(Dataset excerpt)
## begin

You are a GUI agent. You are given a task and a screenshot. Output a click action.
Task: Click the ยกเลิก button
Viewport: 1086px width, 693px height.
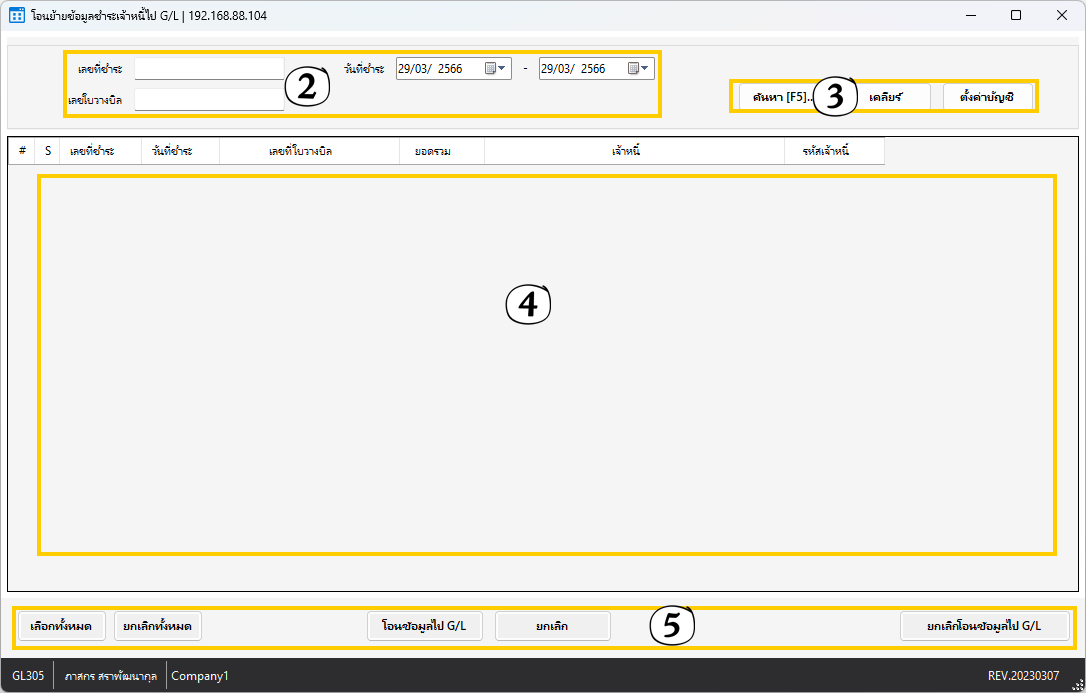552,627
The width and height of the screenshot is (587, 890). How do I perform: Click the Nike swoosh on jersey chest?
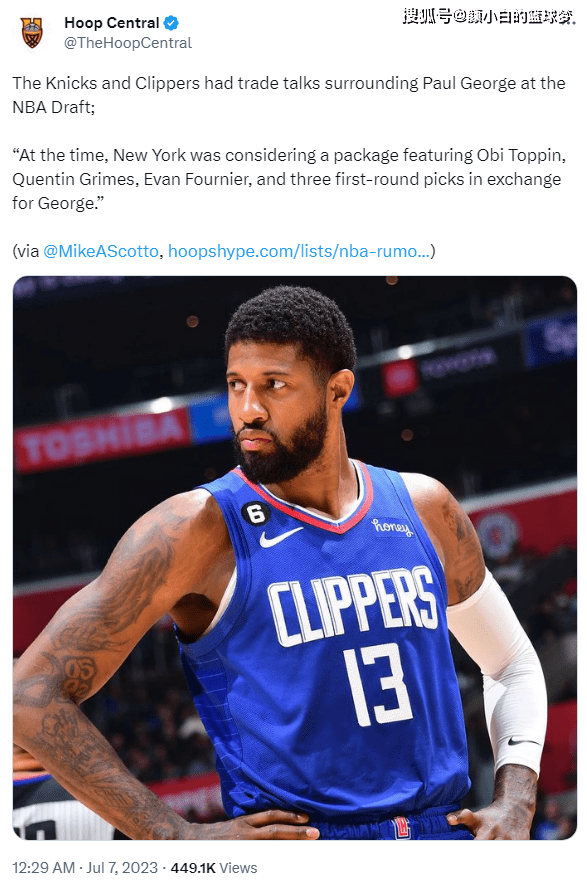click(x=280, y=536)
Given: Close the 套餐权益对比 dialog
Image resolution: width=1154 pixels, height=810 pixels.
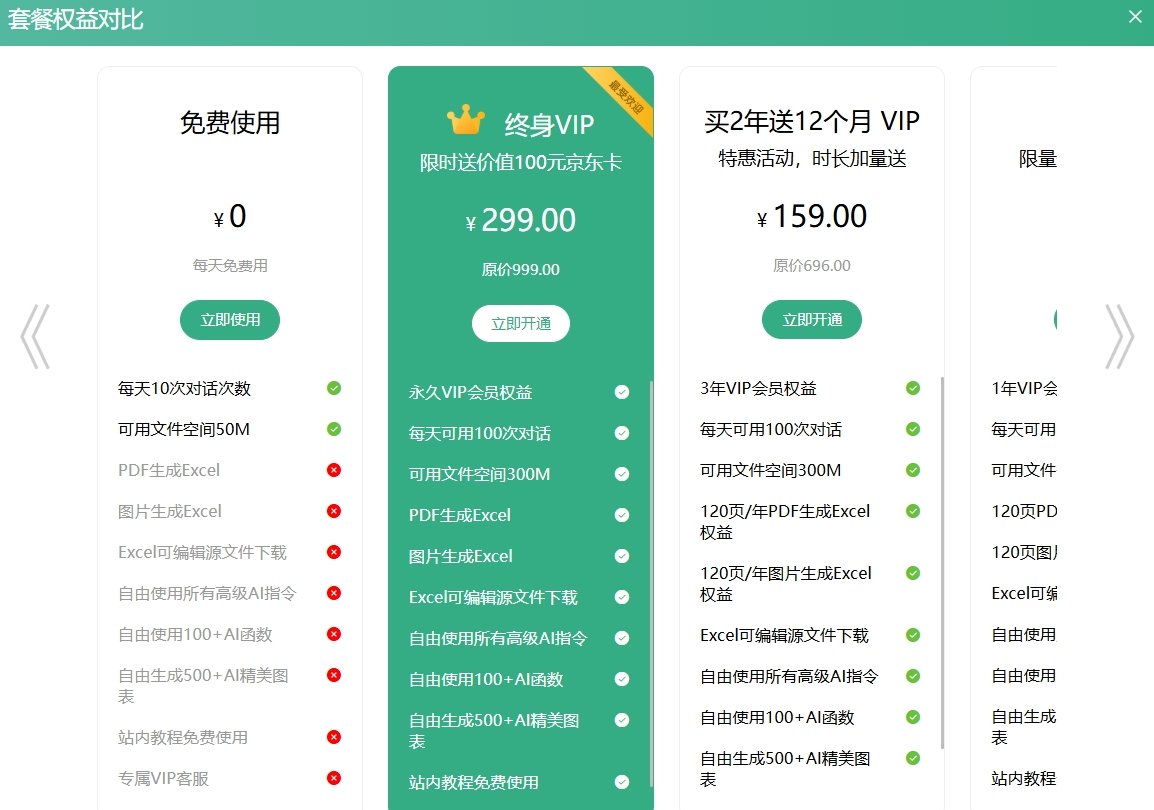Looking at the screenshot, I should (1135, 16).
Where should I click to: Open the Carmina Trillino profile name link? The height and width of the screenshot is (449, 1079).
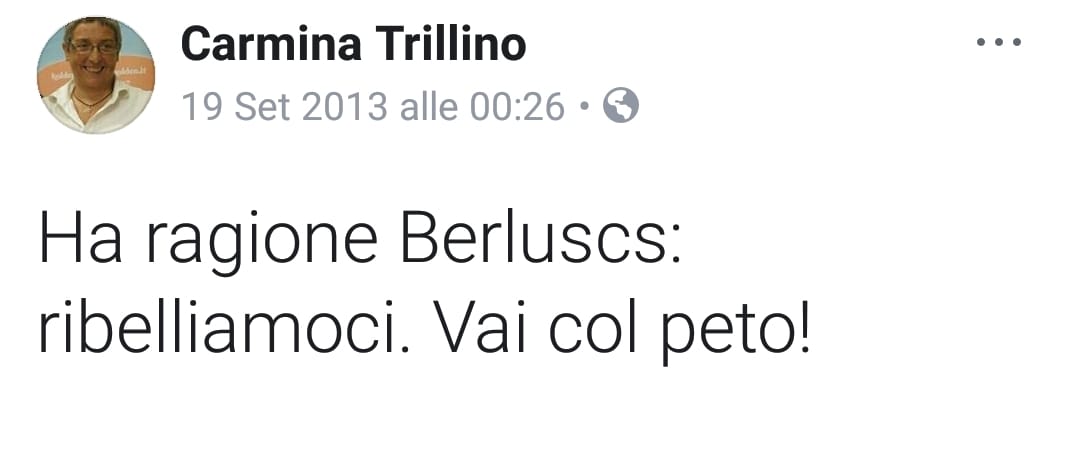tap(353, 43)
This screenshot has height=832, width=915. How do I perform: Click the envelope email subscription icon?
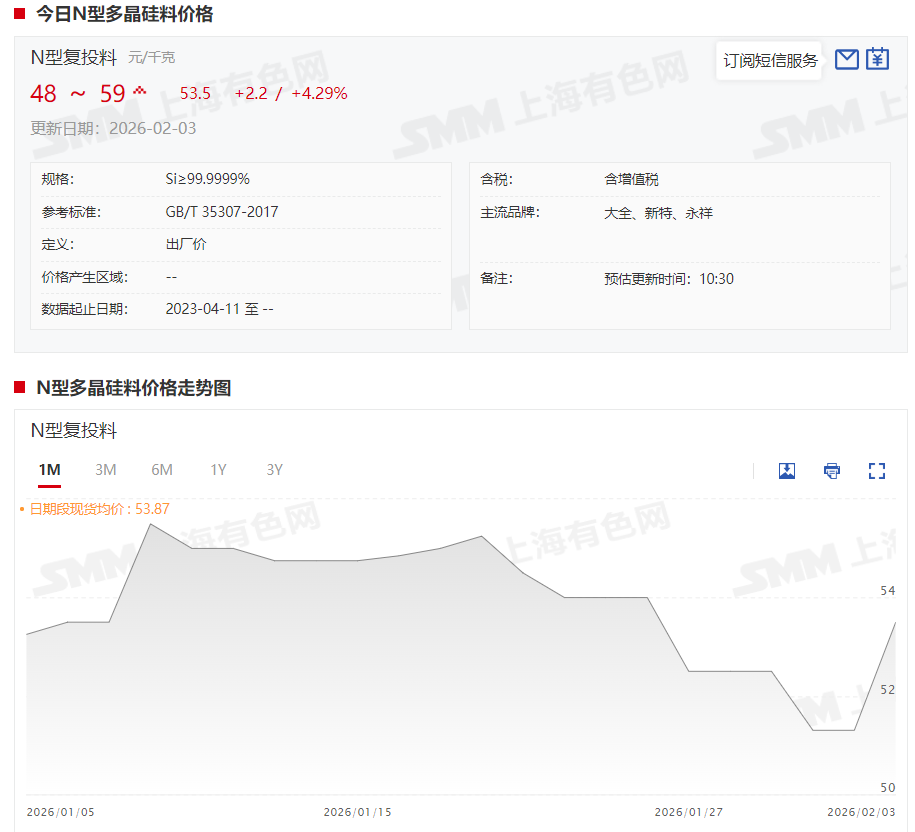847,59
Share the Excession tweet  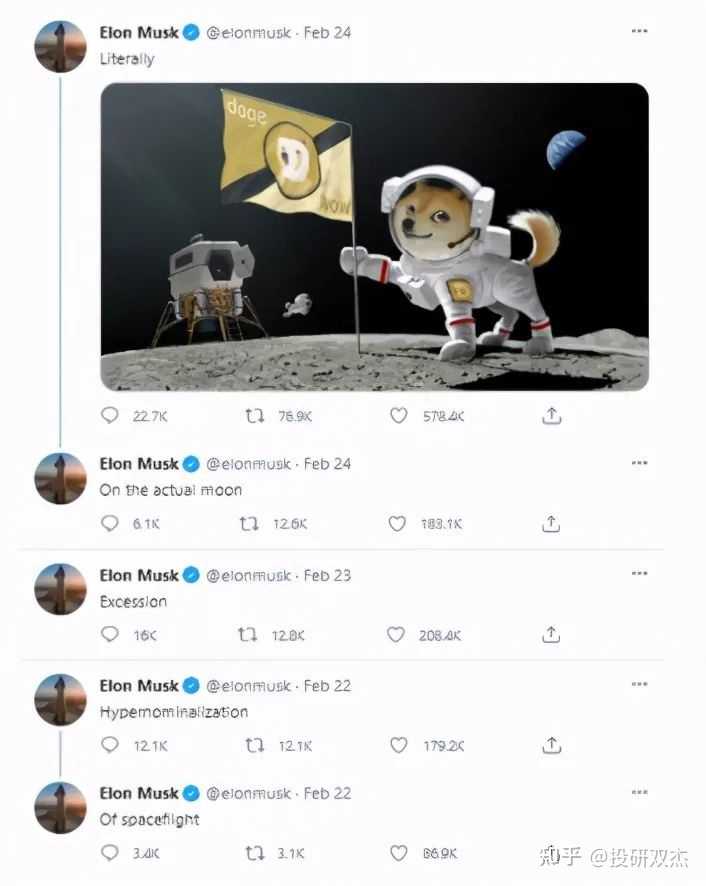(551, 635)
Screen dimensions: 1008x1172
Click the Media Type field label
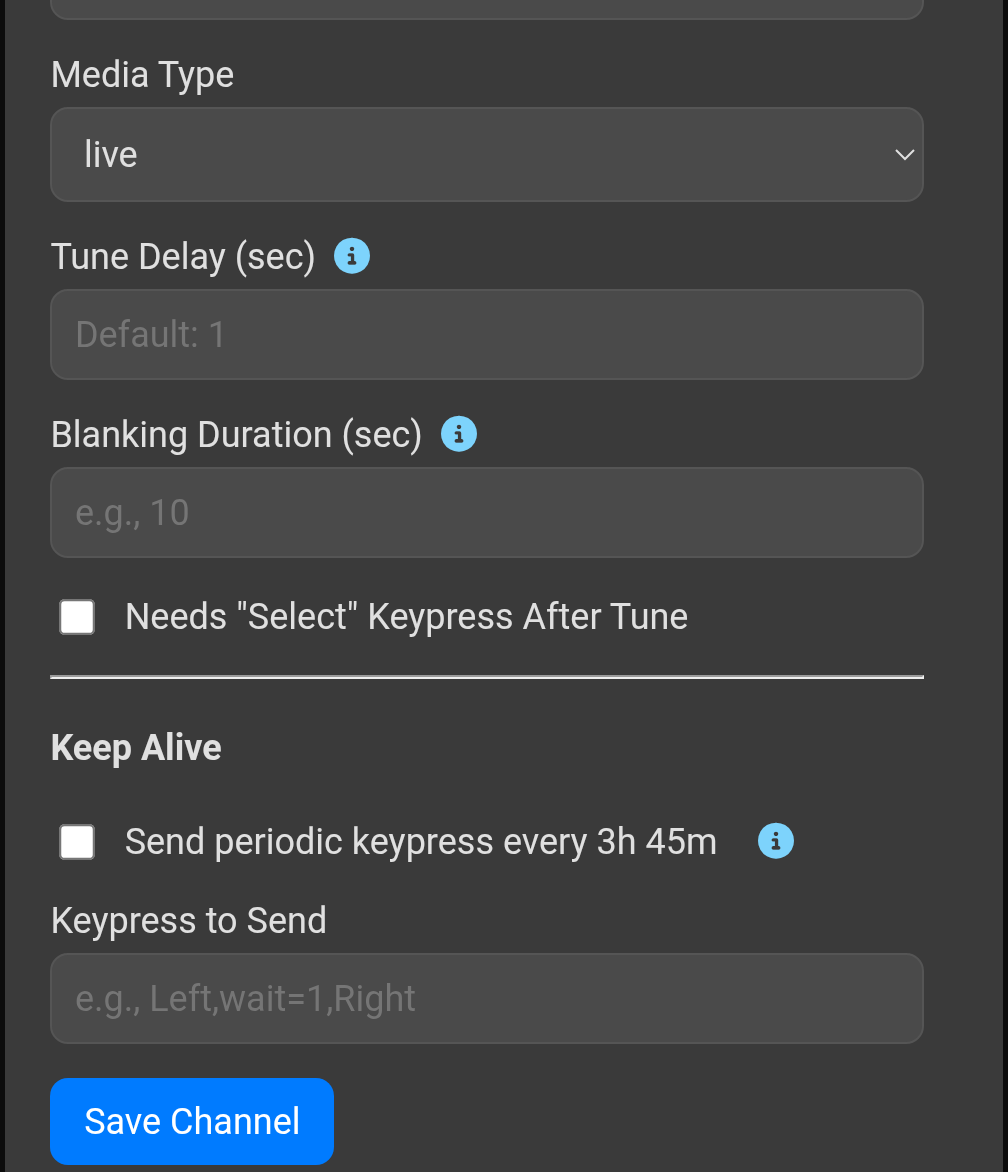click(x=142, y=75)
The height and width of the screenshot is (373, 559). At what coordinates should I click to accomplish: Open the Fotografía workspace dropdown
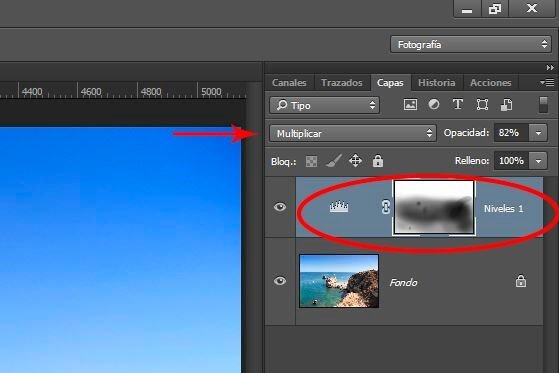tap(471, 45)
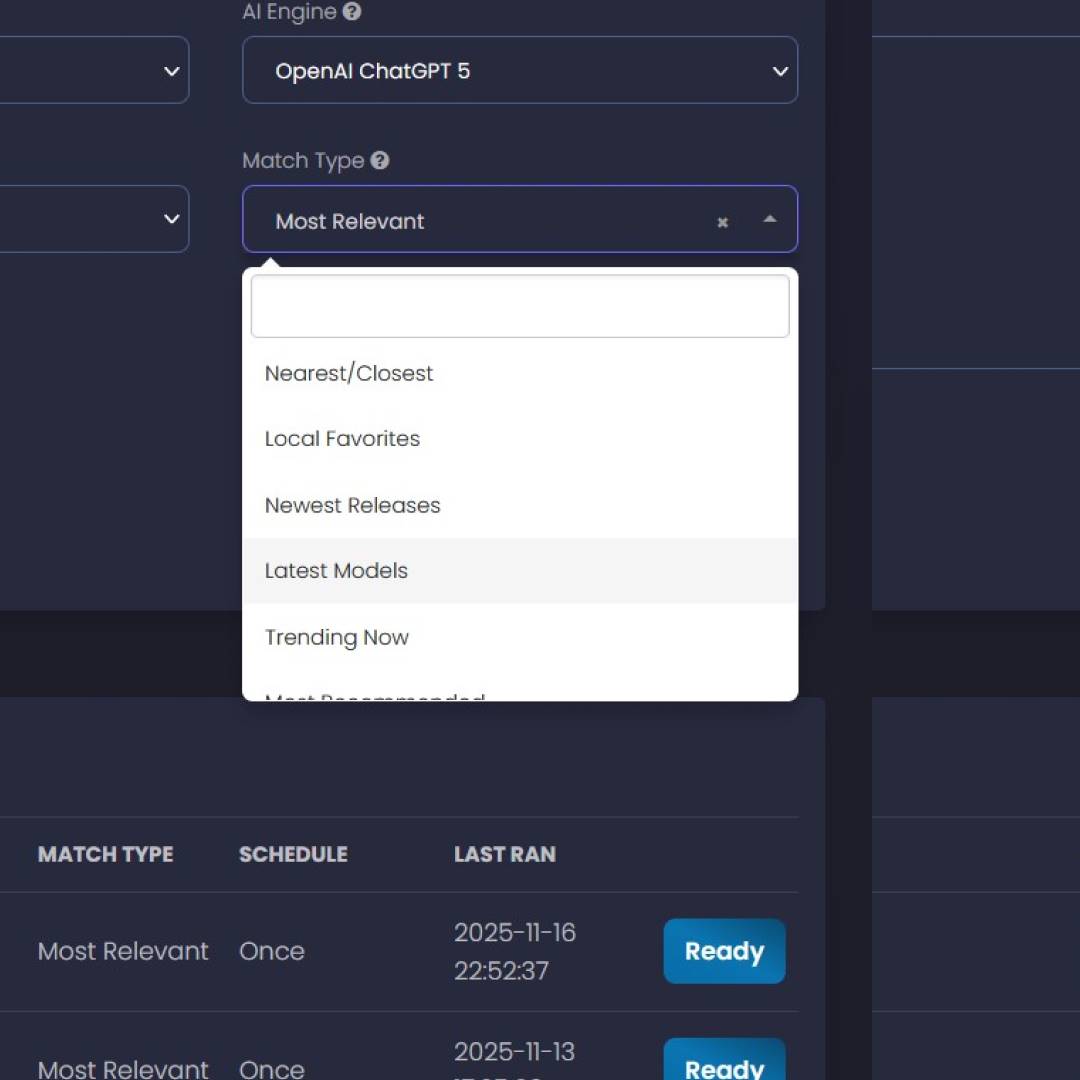Choose Trending Now from the dropdown
The height and width of the screenshot is (1080, 1080).
click(336, 637)
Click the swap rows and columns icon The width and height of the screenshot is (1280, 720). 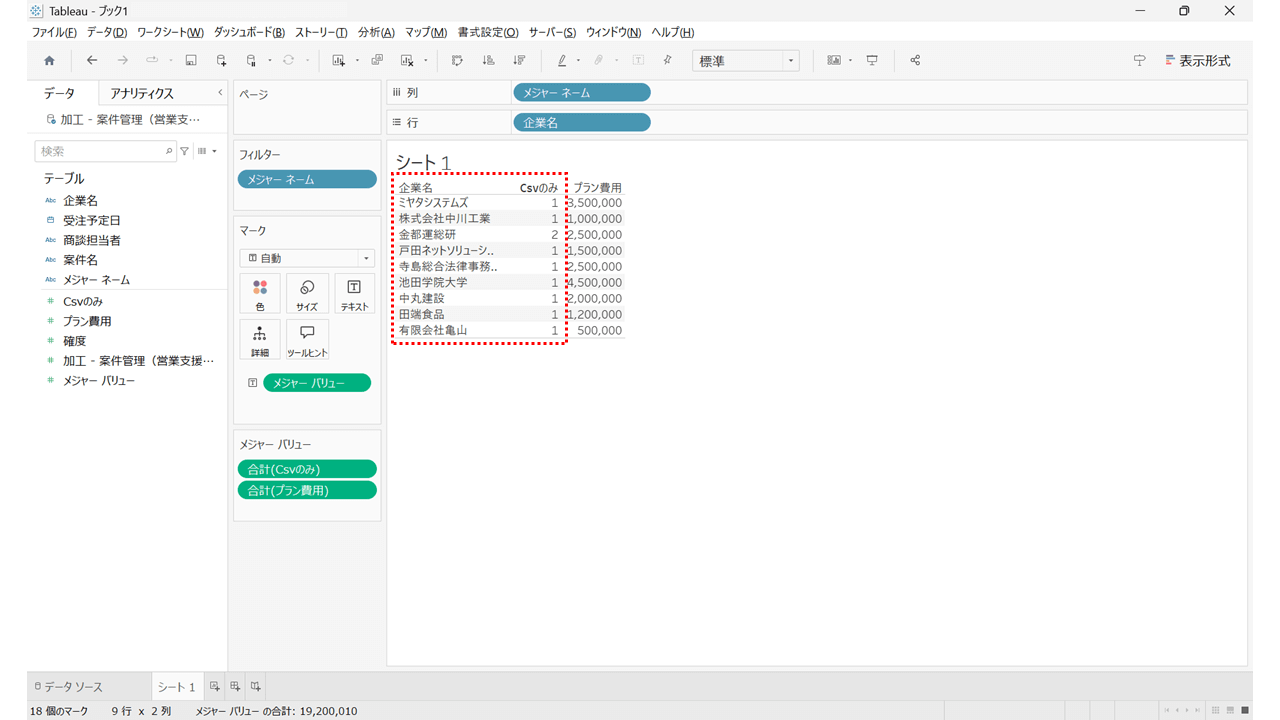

## end

Required work =>
Give the lines above as a JSON list of strings, one string per line and no blank lines, covering the stretch from the line containing "Screen dimensions: 1008x1172" through the end of the records. Leave the pictures out.

Task answer =>
[
  "Screen dimensions: 1008x1172",
  "Click the Media Type field label",
  "click(x=142, y=75)",
  "The height and width of the screenshot is (373, 559). At what coordinates should I click to accomplish: Open the Fotografía workspace dropdown",
  "tap(471, 45)",
  "Choose Trending Now from the dropdown",
  "The height and width of the screenshot is (1080, 1080).",
  "click(336, 637)",
  "Click the swap rows and columns icon The width and height of the screenshot is (1280, 720). "
]